_Work task:_
Only an exact copy is wanted: the lines from the one holding "Click the Annuleer button in the color dialog" through the last line below, minus the pictures.

--- Data for processing ---

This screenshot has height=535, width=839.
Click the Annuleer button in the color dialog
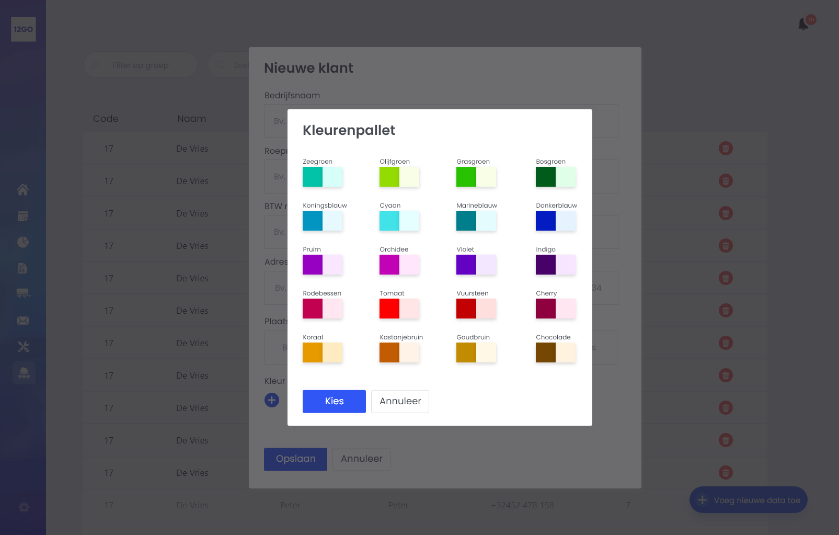tap(400, 401)
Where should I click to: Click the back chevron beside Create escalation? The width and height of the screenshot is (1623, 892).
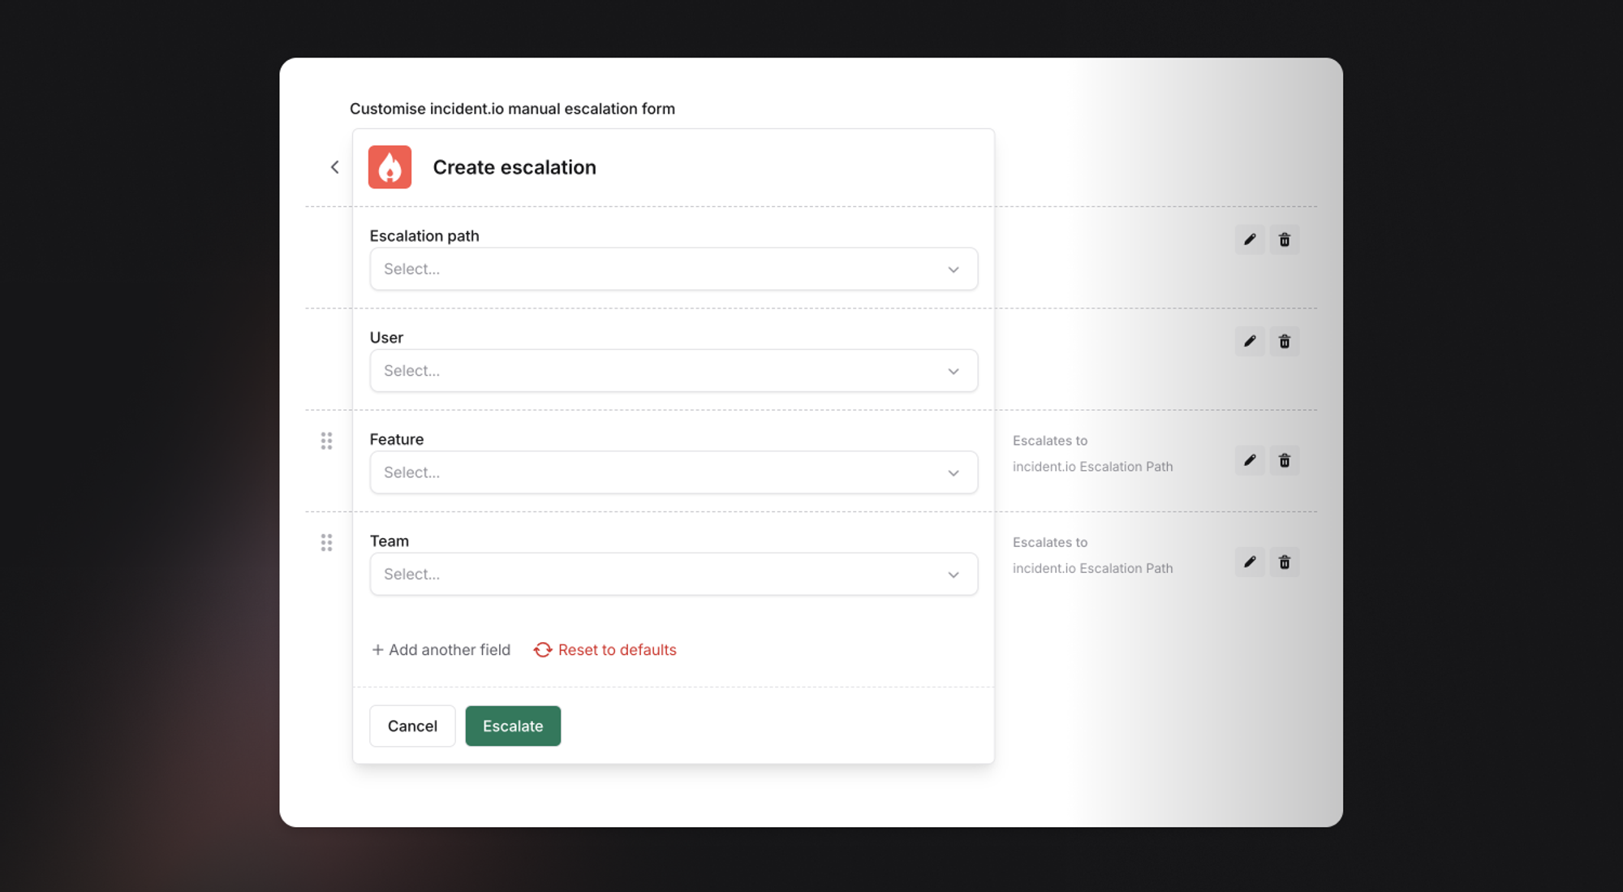point(334,167)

---

_Solution for this exercise:_
Click the Annuleer button in the color dialog
tap(400, 401)
Where should I click to: Click the back chevron beside Create escalation? The width and height of the screenshot is (1623, 892).
point(334,167)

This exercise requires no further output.